Und wenn man sich das mal so überlegt, der vielleicht aussichtsreichste Oppositionskandidat wird vor Gericht gezerrt, kann man sich ja schon die Frage stellen, hat die Demokratie in der Türkei überhaupt noch eine Chance, wenn gleich versucht wird, die Menschen auszuschalten? So in Putin's Style?

Beate Apelt

Na ja, da ist er kein Einzelfall. Es gibt ja auch etliche andere, besonders unter den kurdischen Politikerinnen und Politikern, die mit Verfahren, also von politischer Aktivität ferngehalten werden. İmamoğlu hat sogar drei Verfahren in irgendeiner Form laufen. In einem ist er bereits verurteilt zu zwei Jahren, sieben Monaten und ein paar Tagen Gefängnis. Die wird er nicht absitzen müssen. Das Urteil ist jetzt noch in zwei höheren Instanzen.

Wenn das irgendwann endgültig in Kraft tritt, wird er tatsächlich ein Politikverbot bekommen. Die Gefängnisstrafe sehe ich nicht kommen. Aber es gibt zwei weitere, auch politisch motivierte Untersuchungen gegen ihn. Das heißt, dieses Mittel oder diese Karte, die man dann ziehen kann, wenn es kritisch wird, die wird schon vorbereitet. Allerdings ist in der Türkei immer auch mit Überraschungen zu rechnen. Und das muss nicht heißen, dass man ihn auf Dauer von der Politik fernhalten kann.

Auch Erdoğan ist damals nach seiner Bürgermeisterzeit in Istanbul in einem politischen Verfahren ins Gefängnis gesteckt worden und danach umso stärker in die Politik zurückgekehrt und dann Ministerpräsident geworden.

Ulf BuermeyerUlf Buermeyer

Nun hat sich ja die Ampelkoalition eine menschenrechtsgeleitete Außenpolitik auf die Fahnen geschrieben. Gerade die Bundesaußenministerin Annalena Baerbock hat dem sogar noch das Attribut feministisch hinzugefügt. Also eine feministische Außenpolitik soll es sein. Da stellt sich natürlich die Frage, wenn man sich diese Situation in der Türkei anschaut, was würden Sie denn denken, wie sollte sich die Außenpolitik gegenüber Erdoğan zurzeit positionieren?

Beate Apelt

Das ist eine knifflige Frage, weil man kann natürlich ganz auf die, auf die Werte, auf die Menschenrechte setzen und dann muss man im Prinzip Sanktionen verhängen. Aber das ist nicht so einfach. Wir sind mit der Türkei in vielfältiger Weise ganz eng verbunden. Es gibt unglaublich enge, wichtige Wirtschaftsbeziehungen, die für beide Länder sehr gewichtig sind. Die Türkei ist ein wichtiges NATO Mitglied mit der zweitgrößten Armee in der NATO.
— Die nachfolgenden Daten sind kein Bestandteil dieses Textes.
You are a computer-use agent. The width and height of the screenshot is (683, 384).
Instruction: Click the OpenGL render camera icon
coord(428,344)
Aber nichtsdestotrotz liegt sie zwischen der EU und dem unruhigen Nahen und Mittleren Osten. Also das ist kein Partner, den man einfach abschreiben kann, sondern man muss sich da engagieren und irgendwie pragmatisch Politik machen. Aber was natürlich in der Außenpolitik gut wäre, wenn man sozusagen die Hebel, die man hat, auch einsetzt, um etwas hier für die Verbesserung der Menschenrechtssituation zu erreichen, auch für einzelne Leute, die im Gefängnis sitzen.

Und so was funktioniert am besten meiner Ansicht nach hinter verschlossenen Türen auch vielleicht, dass man wirtschaftliche Entscheidungen mal mit solchen Dingen verknüpft, aber bitte nicht auf Twitter oder sehr öffentlich, weil das ist etwas, was also gegenteilig ausschlägt eher wenn dann der Präsident hier sein Gesicht verliert.
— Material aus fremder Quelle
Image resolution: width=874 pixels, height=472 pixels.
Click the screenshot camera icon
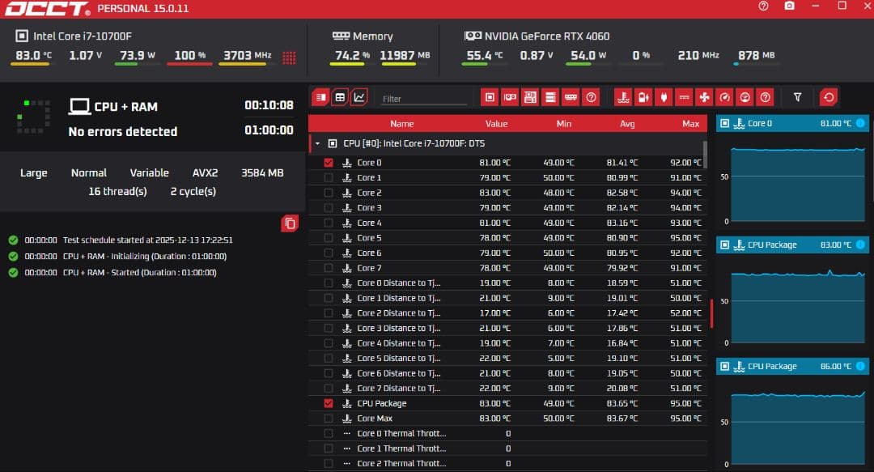[789, 6]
Ulf BuermeyerUlf Buermeyer

Letzte Frage vielleicht auch noch daran anknüpfend. Es gibt ja immer noch die Idee bei vielen, dass die Türkei der EU beitreten sollte. Was ist da der Stand? Die Perspektive?

Beate Apelt

Also offiziell ist die Türkei immer noch Beitrittskandidat. Es gibt da zwei Schulen, sozusagen. Die einen sagen ja, man sollte jetzt sich mal ehrlich machen und es jetzt mal beenden, weil das hat realistisch keine Aussicht auf Erfolg. Und die anderen sagen, es ist aber gut, wenn wir diese Instrumente noch haben, also wenn die Türkei institutionell noch eingebunden ist. Es gibt auf dieser Ebene des EU Beitritts Zusammenarbeit.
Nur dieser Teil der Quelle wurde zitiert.